Private Hook - played by James Booth. A nasty, lazy mallingerer who does not endear himself to the audience one bit. Later you see a totally different side to him.
There are a few well known faces, Glynn Edwards for one, you may remember him as the pub owner in Minder. There are so many wonderful individual performances from each and every actor that I could go on for ever. The quivering top lip of Colour Sergeant Bourne as he reads out the role call, with so many dead, leaves a lump in the throat. They were his boys.
Maybe it's because I'm Welsh, but the thing that really gets me going and has the hairs on my arms stand up, is when the remaining soldiers are being mentally tormented by the Zulu's chanting, and they launch into Men of Harlech to counter it. Truly inspirational.
They are many, many scenes to keep you captivated, such as the soldiers at the final dedoubt, firing in lines, with Caine shouting, covered in grime, "Front rank, fire, reload. " The hand to hand fighting has been very well done when you consider the sheer number of actors and extras involved.
But please don't think this film is all about fighting from beginning to end, it's not. There are various scenes within the film that contribute to the overall effect. The scenery is quite simply breathtaking - it was filmed on location in Natal and also at Twickenham Film Studios in London (I couldn't tell you what parts were filmed in the latter - it's seamless).
The music was composed by John Barry and complements the film perfectly - it is very stirring yet almost military with strong drums and heavy beats. It is heard sporadically throughout the movie, and in my mind I've yet to come across another score that adds so much to the effect of a film.
I've also got to mention the narration. Both the foreward and the role of honour at the end are narrated by none other than Richard Burton. Whenever he narrates, and I'm also thinking of his spectatular narration on Jeff Waynes War of the Worlds, adds so much atmosphere to simple words. A master stroke.
Eleven Victoria Crosses were awarded for bravery at Rorkes Drift - the most in any one single engagement. It was a massive task indeed to try to re-create the events of those two days but Endfield and Baker have succeeded in a way that I would not have thought possible. Truly a magnificent film that I've watched time and time again, and will continue to do so as it does not dull with repeated viewing.
I have the DVD version which is photographed in Technirama and comes with Dolby Digital 5.1 sound. Surprisingly, considering the blood and death count, it is only classed as a PG (parental guidance) meaning it is suitable for general viewing, but some senes may be unsuitable for young children. I cannot praise this film highly enough. Running time is 133 minutes, so it's a long film but the time flies by.

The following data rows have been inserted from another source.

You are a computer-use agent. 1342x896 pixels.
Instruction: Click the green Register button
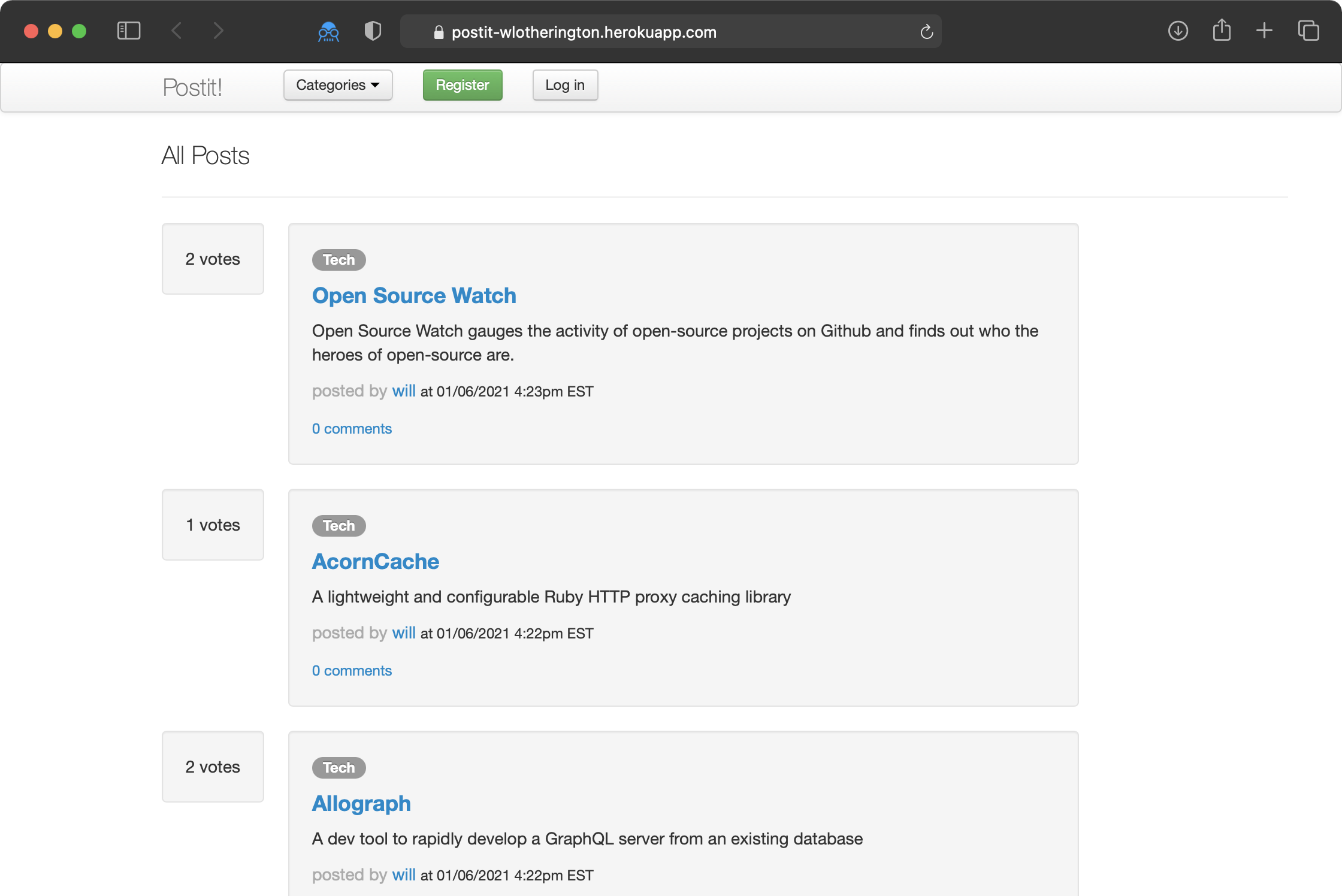tap(463, 85)
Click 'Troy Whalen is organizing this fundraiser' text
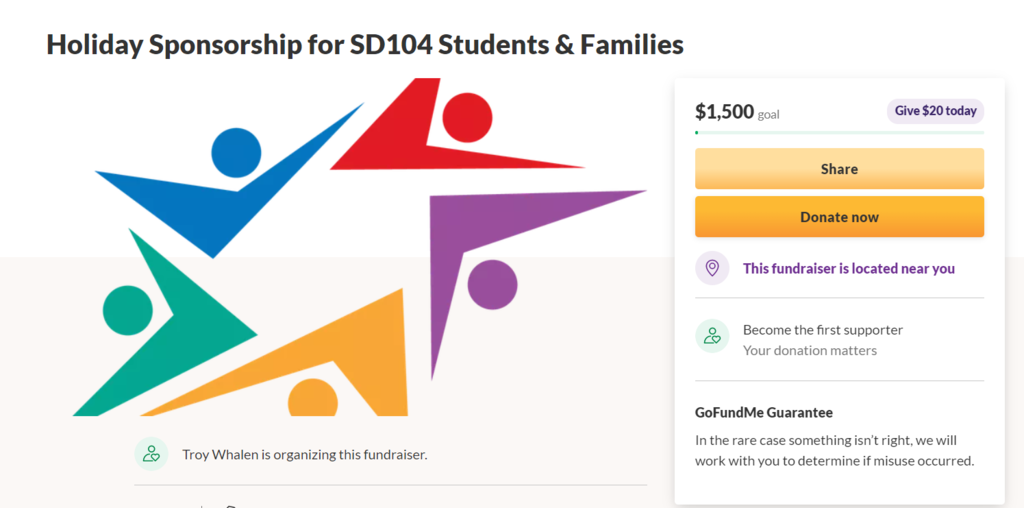1024x508 pixels. click(305, 454)
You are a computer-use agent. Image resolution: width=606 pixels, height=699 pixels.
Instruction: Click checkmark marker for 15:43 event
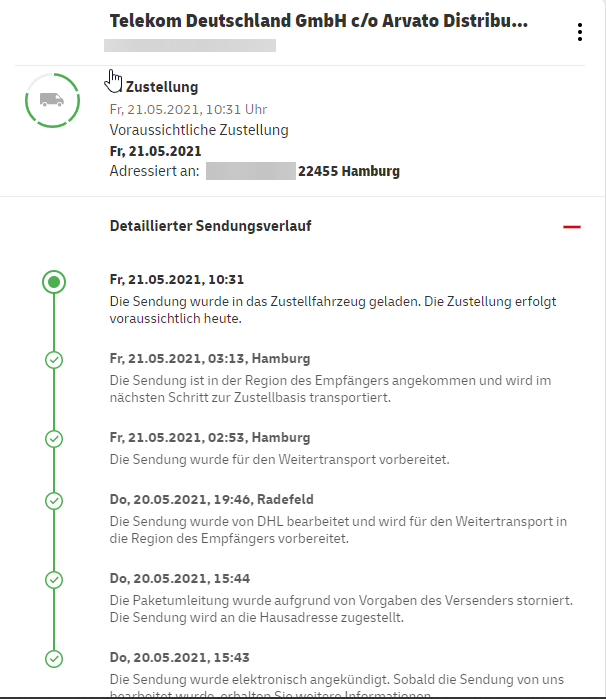[54, 658]
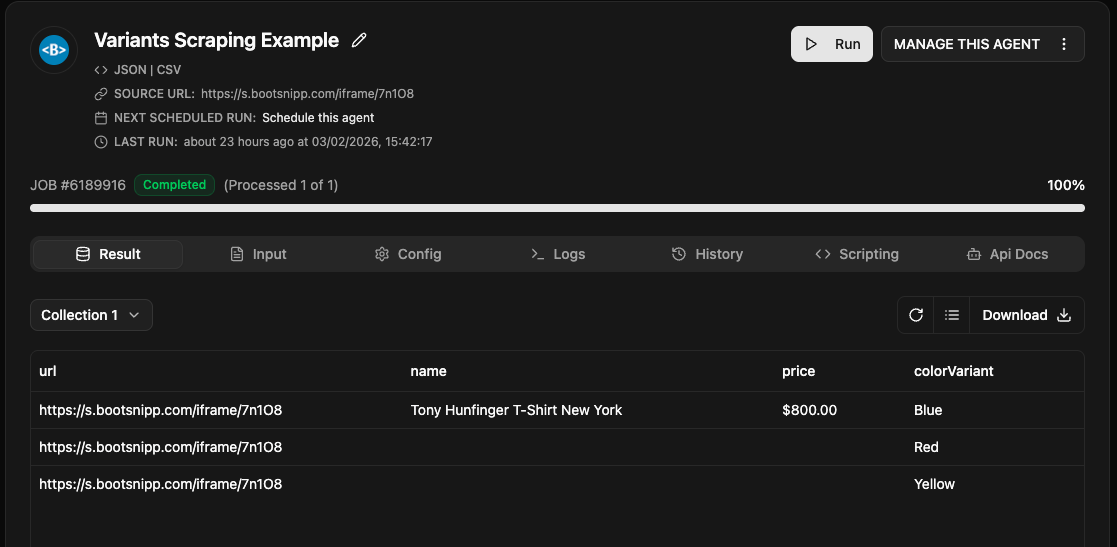Click the job progress bar

pyautogui.click(x=557, y=208)
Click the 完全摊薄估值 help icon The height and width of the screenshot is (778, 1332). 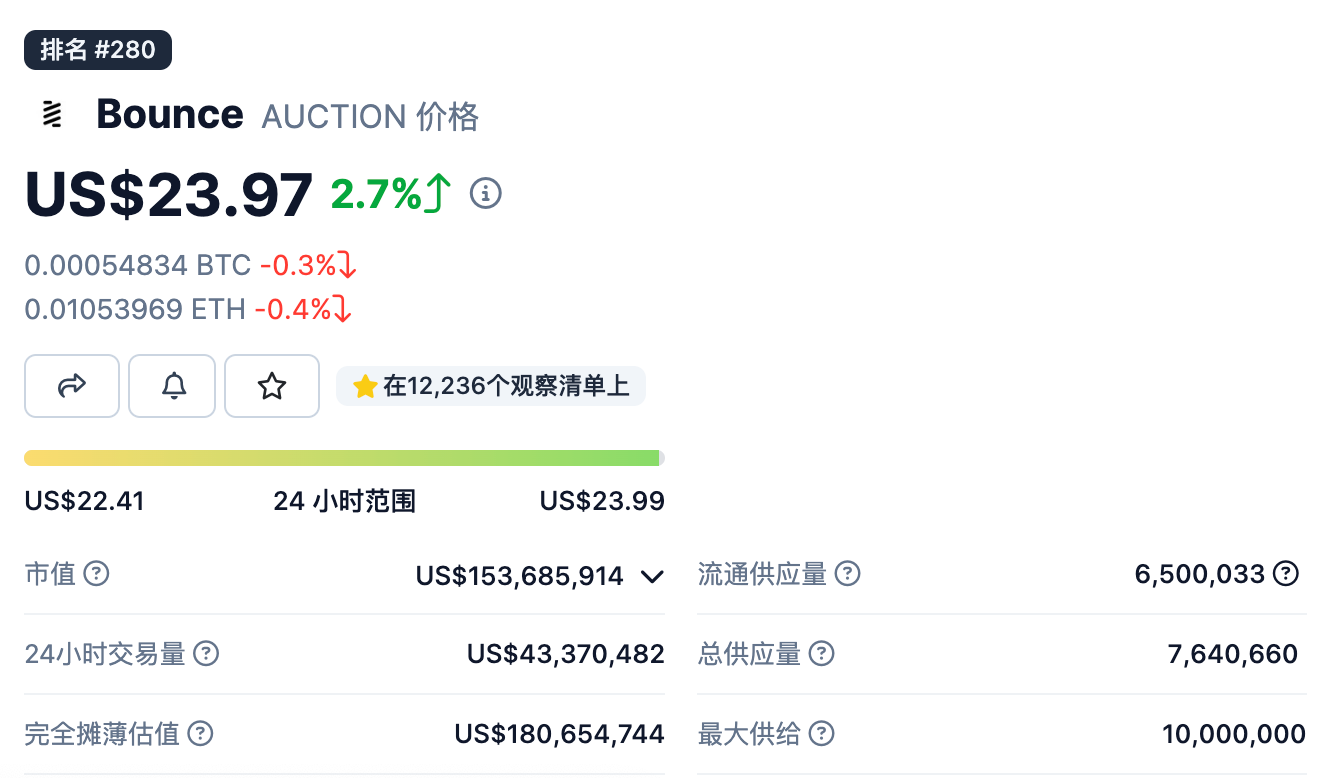coord(200,733)
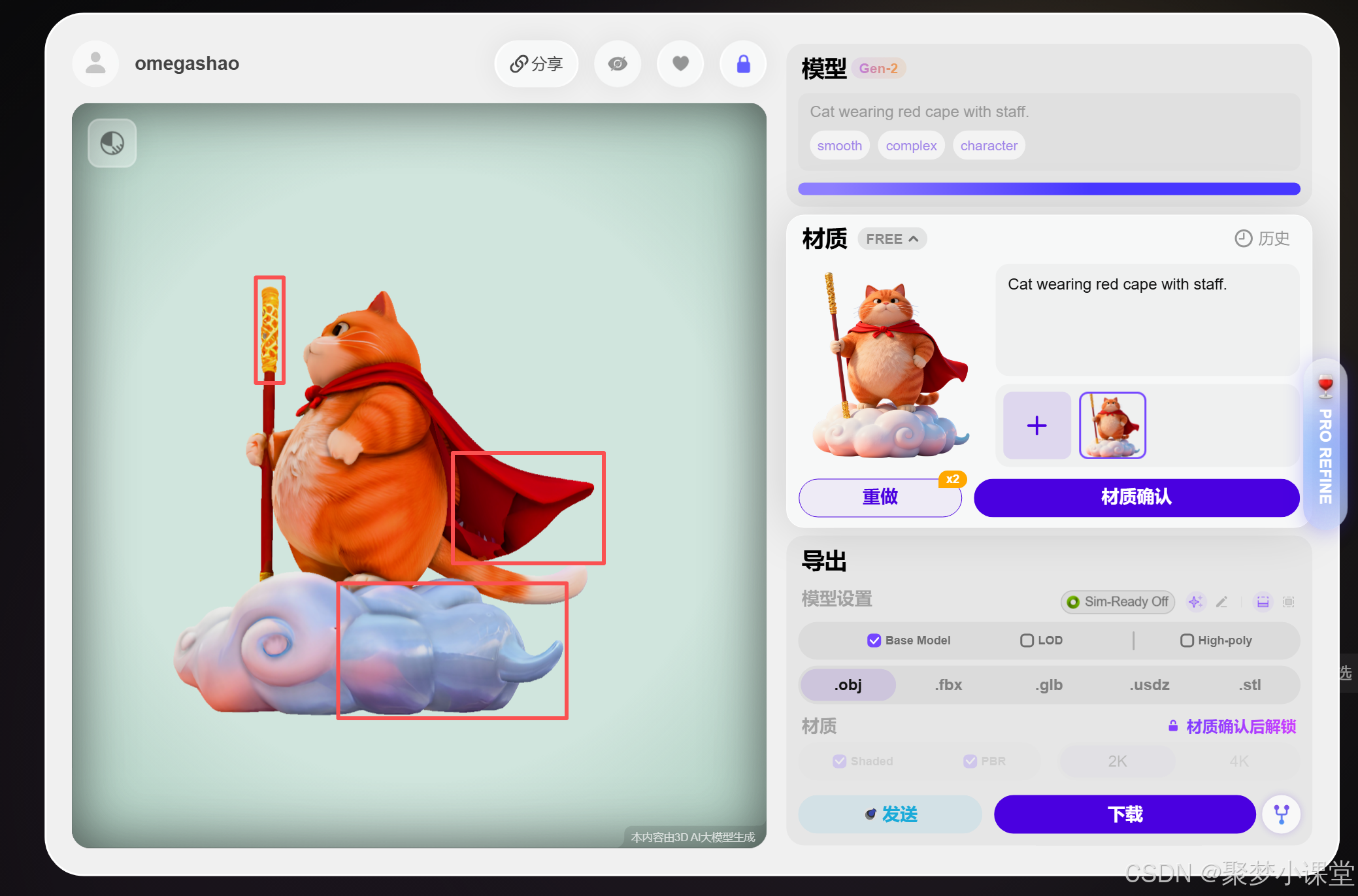1358x896 pixels.
Task: Click the branch icon beside download button
Action: click(x=1281, y=814)
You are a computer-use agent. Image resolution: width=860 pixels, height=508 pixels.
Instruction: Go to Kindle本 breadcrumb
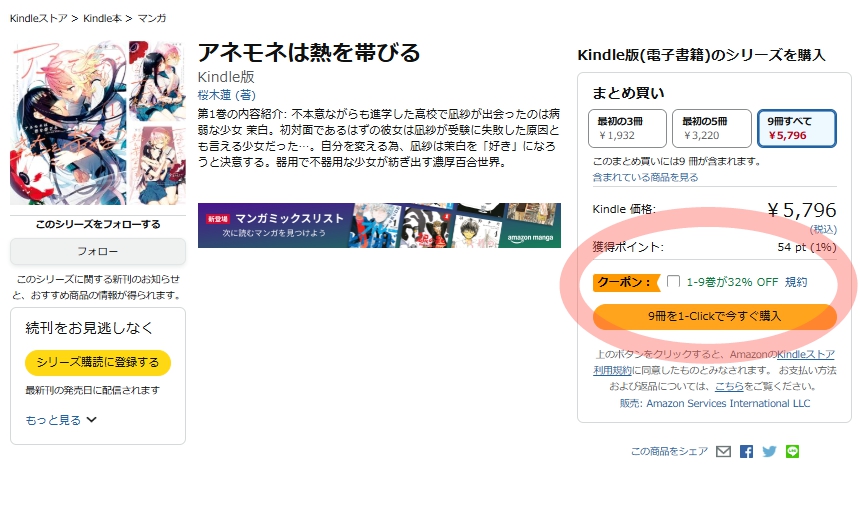[x=103, y=18]
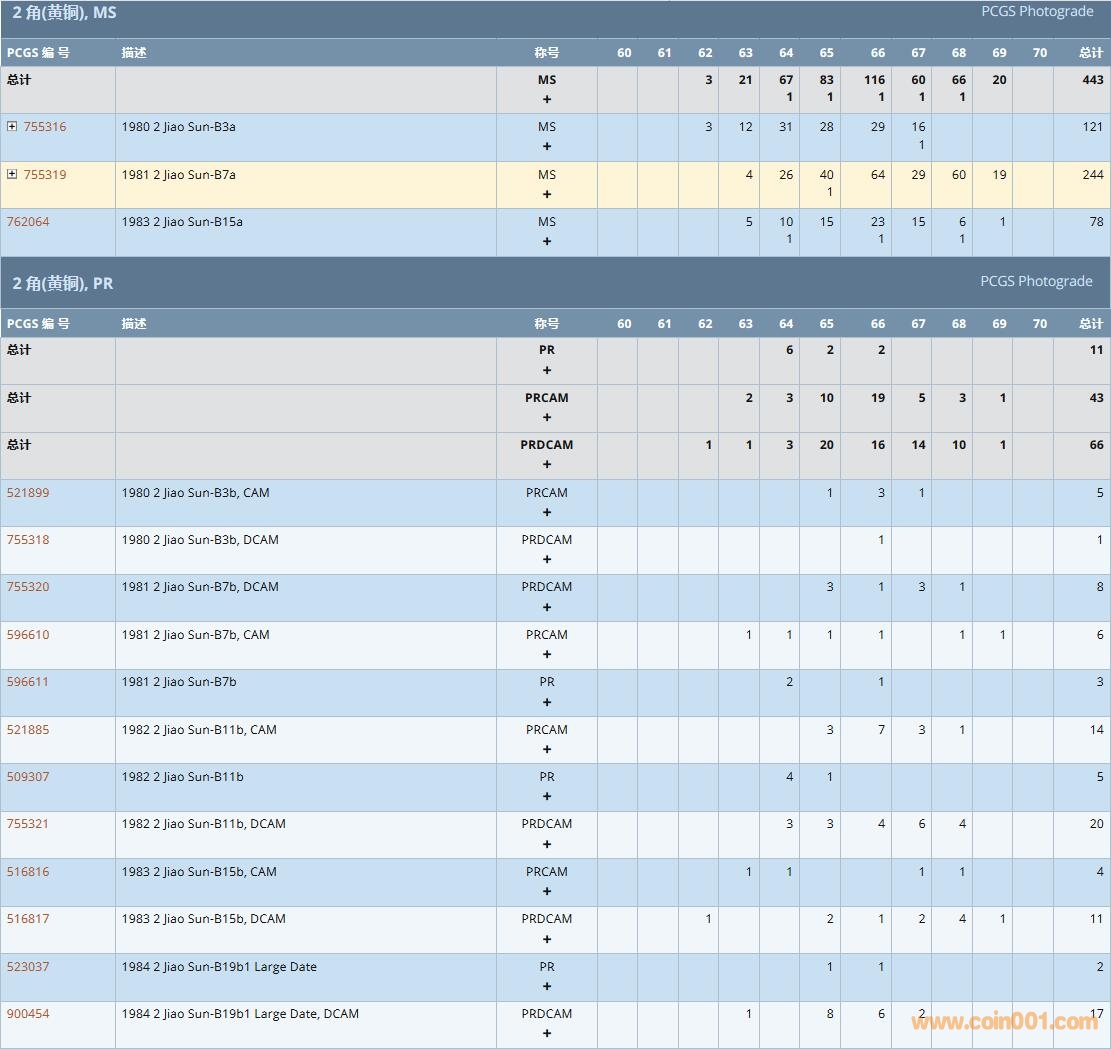Expand the 755319 row details
The height and width of the screenshot is (1049, 1111).
point(12,175)
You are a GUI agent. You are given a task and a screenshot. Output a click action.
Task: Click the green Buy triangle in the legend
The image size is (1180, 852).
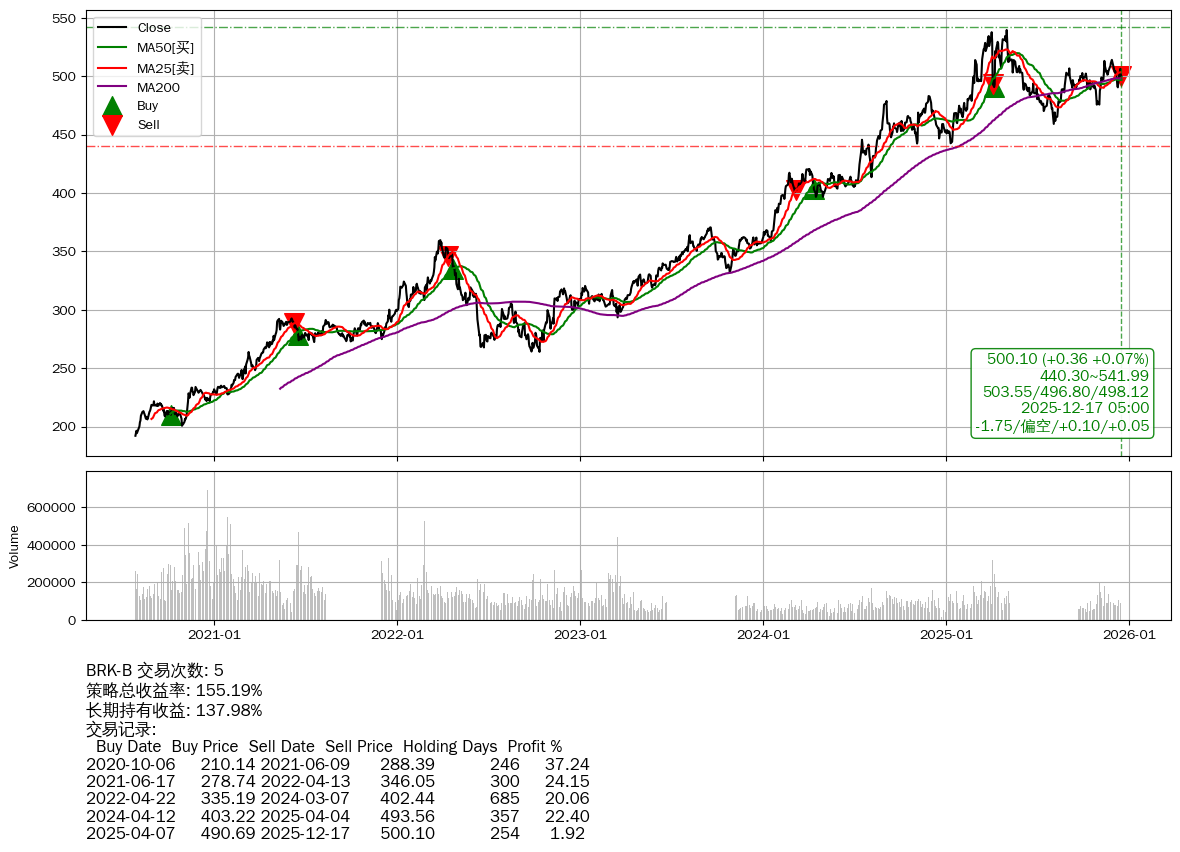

Apart from the film, that has the usual subtitles and a whole host of other language options, it has the added bonus of a Theatrical Trailer, a commentary provided by Sheldon Hall, a film historian, and Robert Porter (2nd Unit Director). Finally it has The Making of Zula and Role of Honour containing an interview with Stanley Baker's wife that I found interesting and clips from the film itself.
You can pick up Zulu on DVD for as little as £1.55 on e-bay and I've no doubt it'll be on over Christmas (it is every year). If you've never seen it because you don't like war films, please give it a chance. It's a fascinating look and superbreinactment of what actually took place in Rorkes Drift back in 1879.
I cannot praise this film highly enough.
This was my first (and probably my last!!) film review, hope you enjoyed it. Also posted on Ciao under same name.
Summary: A re-creation of the battle at Rorkes Drift, Natal.